PUBLISHED: 08:57 14 June 2003 | UPDATED: 14:00 03 March 2010

A JURY in an Old Bailey murder trial was told not to treat their deliberations as if they were evicting a housemate on TV's Big Brother.

Edward Jenkins QC told the jury not to reach verdicts based on his client's "unattractive and chauvinistic" personality.

A JURY in an Old Bailey murder trial was told not to treat their deliberations as if they were evicting a housemate on TV's Big Brother.

Edward Jenkins QC told the jury not to reach verdicts based on his client's "unattractive and chauvinistic" personality.

The QC is defending former Suffolk publican James Garside, 54, who allegedly paid friend Richard Bates, 50, to have his wife Marilyn stabbed to death on her mother's doorstep in Romford, Essex.

The two men, who deny murder, claim they had nothing to do with the killing on October 2, 2001, and blame each other in defence.

In his closing speech yesterday Mr Jenkins compared reaching verdicts to reality TV gameshow.

"You don't decide the case like eviction night on Big Brother and as to who should go tonight.

"You don't just think, "Who do I like, who don't I like – who do I want for eviction".

"You have to decide in a slightly different way."

Mr Jenkins told jurors to put aside their feelings towards his client and concentrate on the evidence.

Mrs Garside, 54, and her husband had run the Cross Keys pub in Redgrave for four years before selling up when their marriage hit the rocks in June 2001.

It is alleged Garside paid mechanic Bates £4,000 to carry out the killing while he was miles away in King's Lynn, with a young lover.

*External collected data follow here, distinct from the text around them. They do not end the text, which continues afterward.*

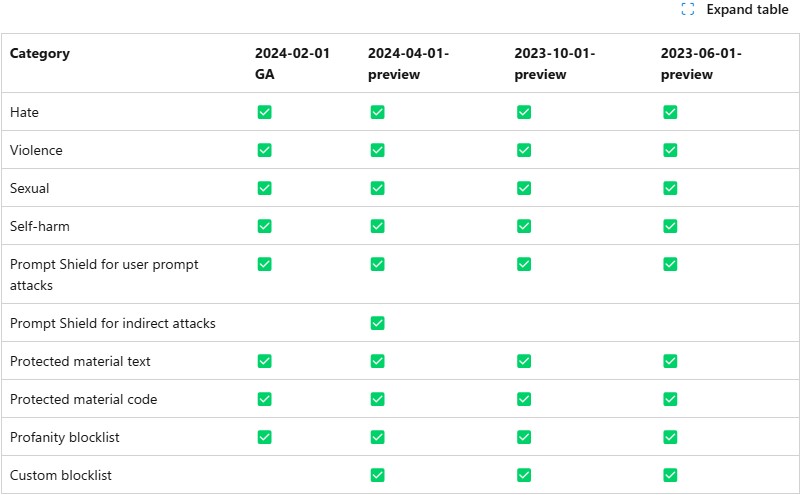Image resolution: width=803 pixels, height=495 pixels.
Task: Click Hate checkmark under 2024-02-01 GA
Action: tap(264, 112)
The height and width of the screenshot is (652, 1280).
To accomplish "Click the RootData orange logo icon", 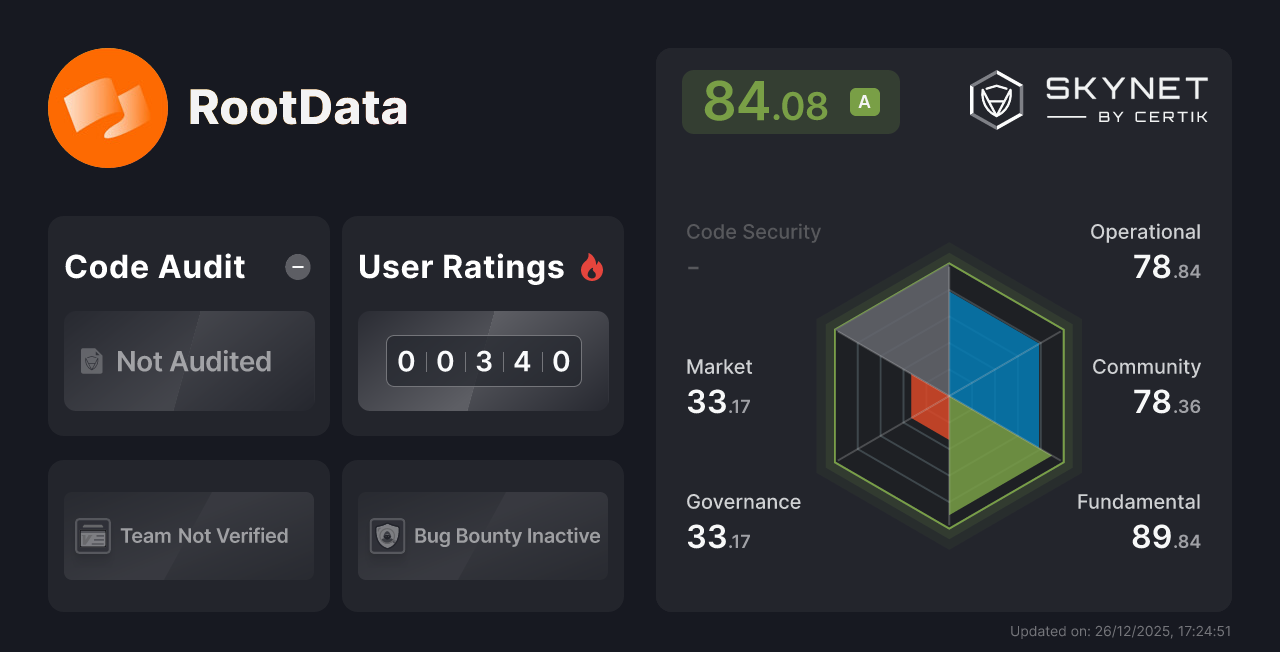I will pos(108,107).
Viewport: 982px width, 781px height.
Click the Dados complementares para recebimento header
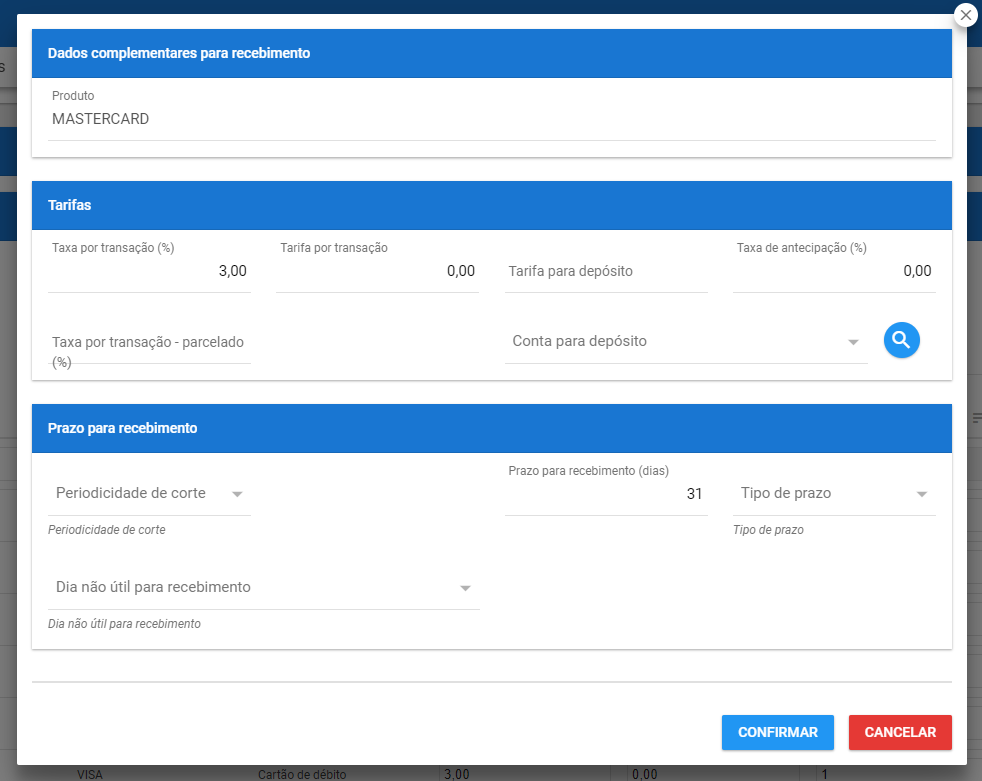[x=491, y=53]
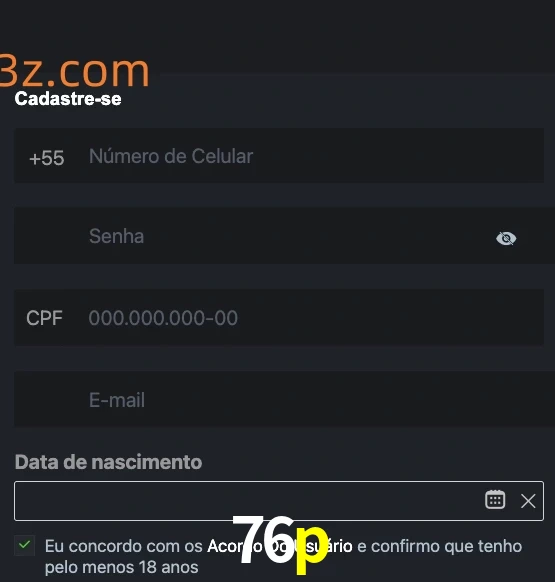Click the e confirmo que tenho text
The image size is (555, 582).
(x=440, y=546)
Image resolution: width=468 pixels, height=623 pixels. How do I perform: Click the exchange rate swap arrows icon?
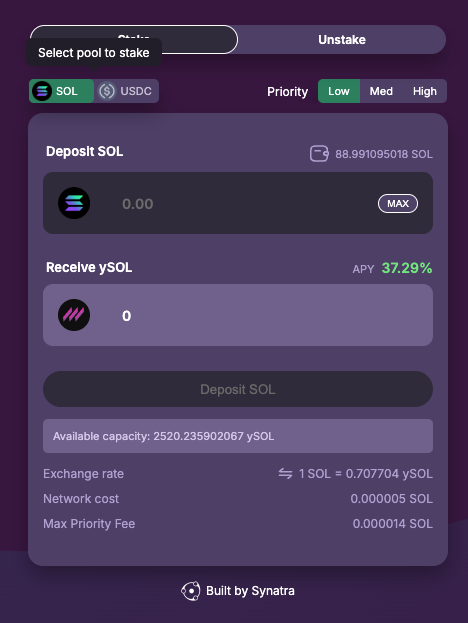coord(285,474)
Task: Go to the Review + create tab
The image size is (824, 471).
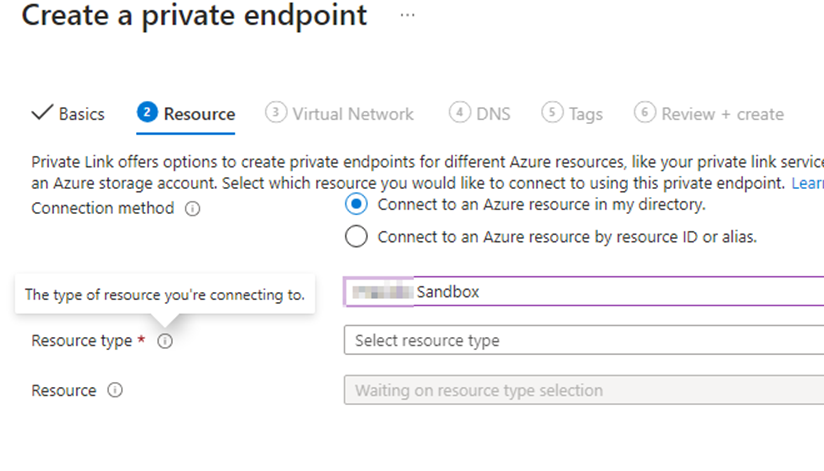Action: [709, 114]
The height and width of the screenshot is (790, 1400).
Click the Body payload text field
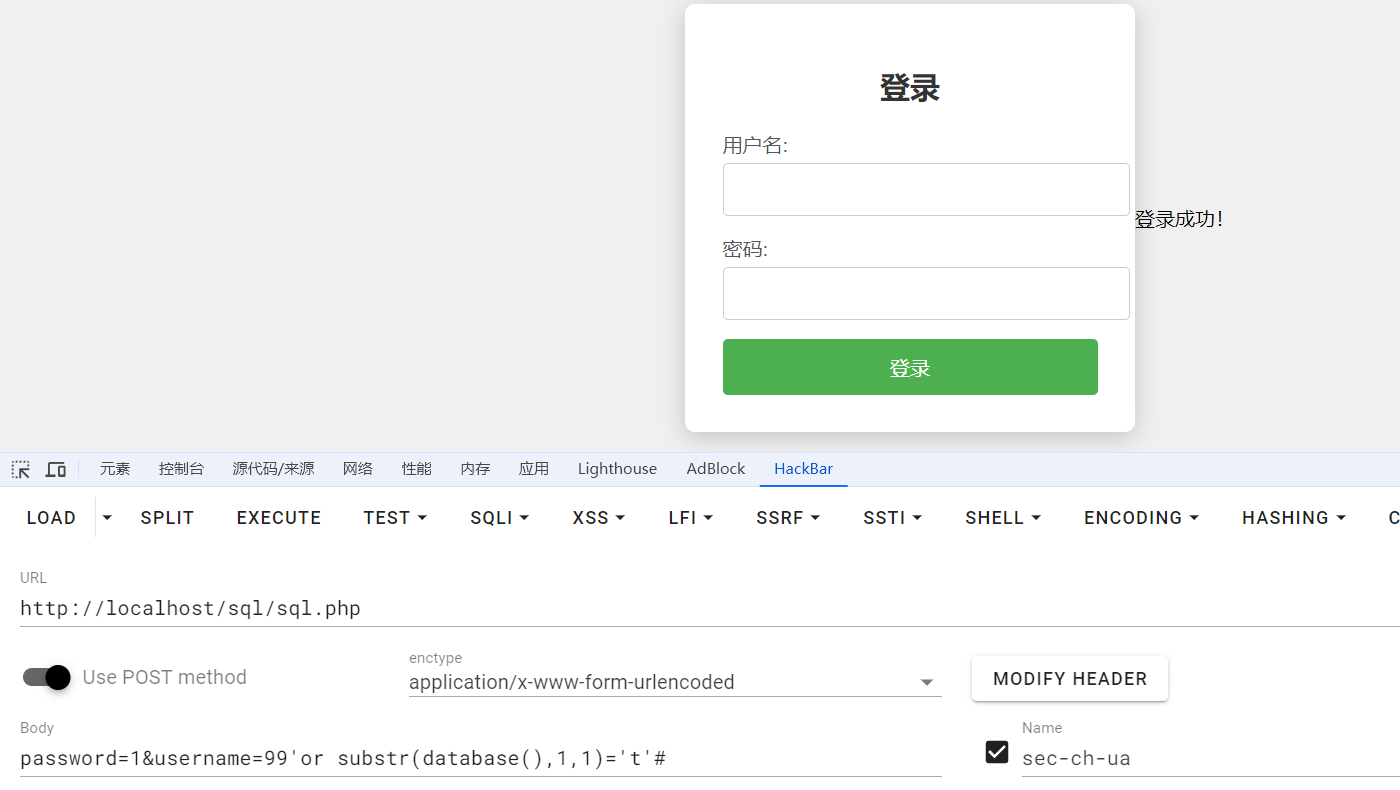(480, 758)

He then planned to use the money he would inherit to live abroad with one of his lovers, jurors have heard.

Mr Jenkins told the jury to put aside feelings of sympathy for the grieving family.

"One can only have the greatest respect for the family of Marilyn who have acted with the greatest dignity listening to the evidence in a brutal murder.

"We would be inhuman if we didn't feel outrage, but that is not the point. You don't concentrate on that, you put it to one side and concentrate on the evidence."

On the day of the killing, Mrs Garside was at her mother's home at Rose Lane, Marks Gate, Chadwell Heath, watching television.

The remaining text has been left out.